Marcos Berríos



Marcos Berríos ’06, who graduated from the Department of Mechanical Engineeringe was introduced as a member of the newest astronaut class, NASA’s first in four years, during an event near NASA’s Johnson Space Center (JSC) in Houston.

Berríos is among 10 new U.S. astronaut candidates chosen from over 12,000 applicants. This aims to boost the total number of MIT astronaut alumni to 44, of the 360 NASA selected by NASA to serve as astronauts since the original Mercury Seven in 1959.

The astronaut candidates will report for duty at JSC in January to begin two years of training. Astronaut candidate training falls into five major categories: operating and maintaining the International Space Station's complex systems, training for spacewalks, developing complex robotics skills, safely operating a T-38 training jet, and Russian language skills.
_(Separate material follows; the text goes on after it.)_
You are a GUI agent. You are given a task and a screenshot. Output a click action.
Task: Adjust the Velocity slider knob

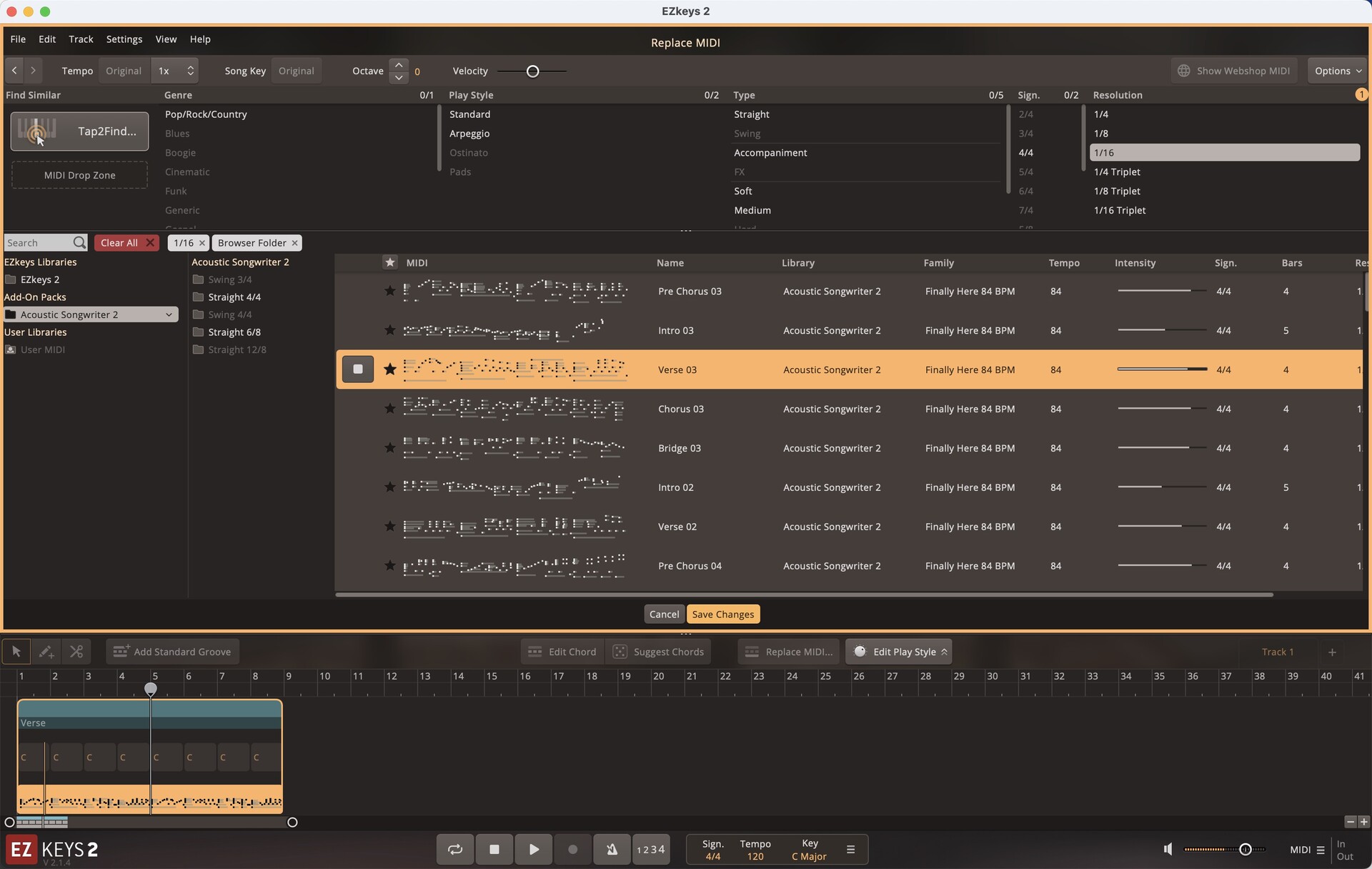(x=532, y=71)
Upon completion, missions may involve performing research aboard the International Space Station, launching from American soil on spacecraft built by commercial companies, and deep space missions to destinations including the moon on NASA’s Orion spacecraft and Space Launch System rocket.

Marcos Berríos

A native of Guaynabo, Puerto Rico, Berríos, 37, is a U.S. Air Force major and test pilot who received his bachelor’s degree in mechanical engineering from MIT and a master’s degree in mechanical engineering as well as a doctorate in aeronautics and astronautics from Stanford University.

A distinguished pilot, Berríos has accumulated more than 110 combat missions and 1,300 hours of flight time in more than 21 different aircraft. “As a test pilot I really I truly believe in the human space exploration mission, and I would love to contribute to the development of the new vehicles that are going to take us to the moon,” he says.

At the time of his selection as a NASA astronaut candidate, Berríos served as the commander of Detachment 1, 413th Flight Test Squadron and deputy director of the CSAR Combined Task Force. While a reservist in the Air National Guard, Berríos worked as an aerospace engineer for the U.S. Army Aviation Development Directorate at Moffett Federal Airfield in California.  

“I've always wanted to be an astronaut,” he says. “When I was five or six, I wanted to travel to nebulas and other galaxies. The book 'Ender's Game' was probably the book that certainly helped continue that inspiration for exploring space.”    

A voracious reader of astronaut autobiographies, he decided to emulate them by getting his PhD and joining the military.

Berríos says that MIT first began preparing him for the rigors of being an astronaut during the “hours and hours and hours of trying to finish all the problem sets that we had to do it in a week. I think that discipline alone absolutely prepared me to handle or tackle anything else that that came my way.” 

“I went into mechanical engineering because I wanted to build things,” he adds. “I wanted to use my hands. I took 2.007, a class I would Google when I was in high school — that class alone motivated me to want to go to MIT. I think those hands-on skills are extremely important for astronauts. On a space station, we do need to, you know, fix the toilet, we do need to maintain that vehicle in space, and so I think the hands-on skills, the problem-solving skills that I got from studying at MIT will be extremely helpful.”